Aside from the registration process, another aspect of REACH of particular concern for the textile industry is the authorisation process, which identifies problem chemicals for which companies must secure special permission to use. Addressing fears from the industry that certain chemicals that are currently used in textile manufacturing might have to be dropped, Augusto Di Bastiano, a senior scientific officer at ECHA, emphasised in an interview with WTiN that textile companies and industry associations have the opportunity to be fully engaged with the authorisation process.

"This process goes through many steps," he said. "There are public consultations about the substances, which means that everyone – industry associations, NGOs, companies and individual persons – can contribute comments on the proposals. All those comments are taken into account - and before a final decision is taken there is a discussion by committees that include representatives from member states, industry associations, and so on."

He added that it is important that textile manufacturers "are all watchful of the type of chemicals they use," and that if a chemical is listed for example as an substance of very high concern (SVHC), and hence a candidate for being placed on the REACH authorisation list, they should follow what the specific requirements are regarding REACH.

Jack de Bruijn, ECHA’s director of risk management, added that there has so far been a "relatively low" number of applications for authorisation. ECHA data shows that it has so far received 17 notifications to submit an application for authorisation. He said that this, along with the relatively low number of chemicals that are carcinogenic, mutagenic and toxic for reproduction (CMR) registered, suggests that "substitution to safer chemicals is actually happening," although he said that it is difficult to quantify for ECHA as "when an industry decides to substitute, especially at the downstream user level, ECHA does not necessarily get the information."

Meanwhile, the process of registering biocides under REACH looks set to accelerate. Hugues Kenigswald, head of the biocides assessment unit at ECHA, told WTiN that a number of new features introduced under the new Biocidal Product Regulation (BPR), which came into effect in September 2013, replacing the previous directive, "will contribute to an acceleration of the assessment of the biocidal active substances and the biocidal products before they can be used on the EU market."

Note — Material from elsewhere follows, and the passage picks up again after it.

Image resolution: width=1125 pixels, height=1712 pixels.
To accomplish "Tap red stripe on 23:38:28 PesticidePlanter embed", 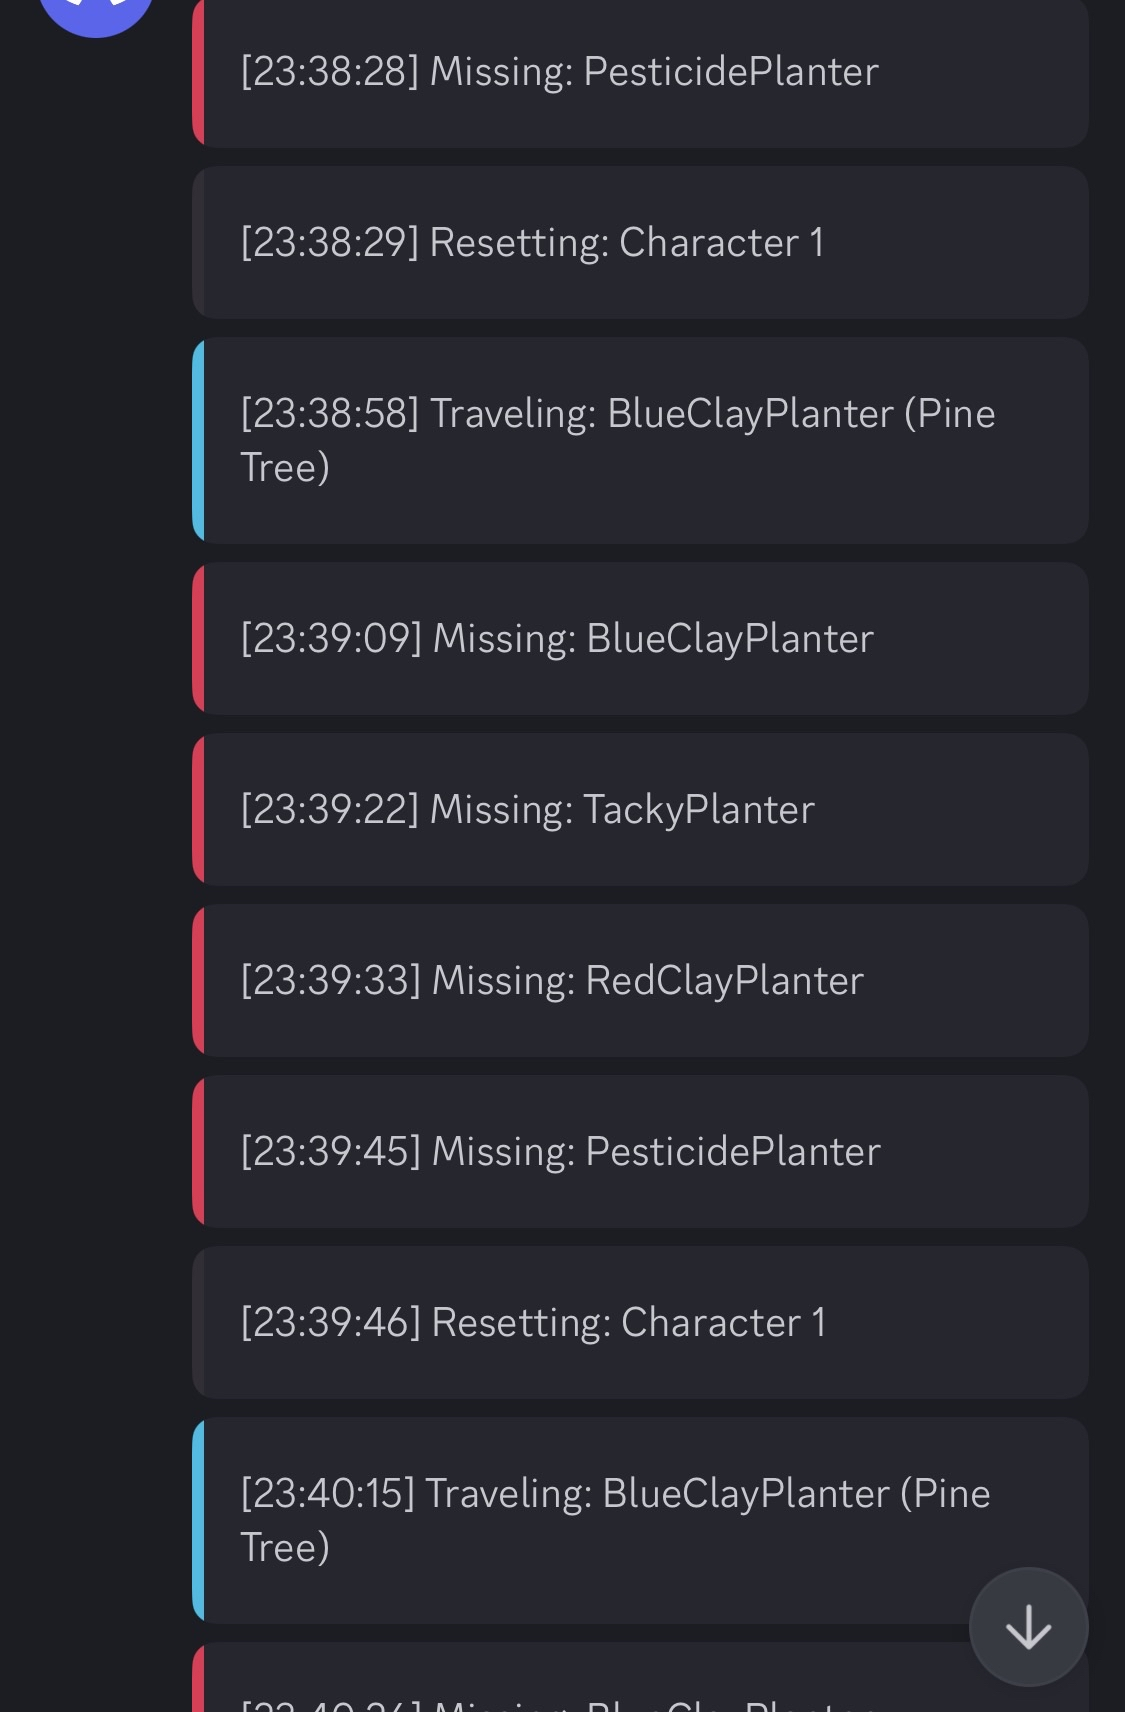I will click(198, 72).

He pointed to simplified and streamlined procedures for the approval of active substances and the authorisation of biocidal products, such as textiles treated with antibacterials, explaining that all biocides applications are now processed in a paperless form through an electronic submission system called R4BP 3 that companies use to submit their dossiers and authorities use to exchange information.

He stressed that applicants can participate in discussions held by the Biocidal Products Committee (BPC), which prepares the opinions of ECHA related to several BPR processes which feed into final decisions taken by the European Commission under the regulation.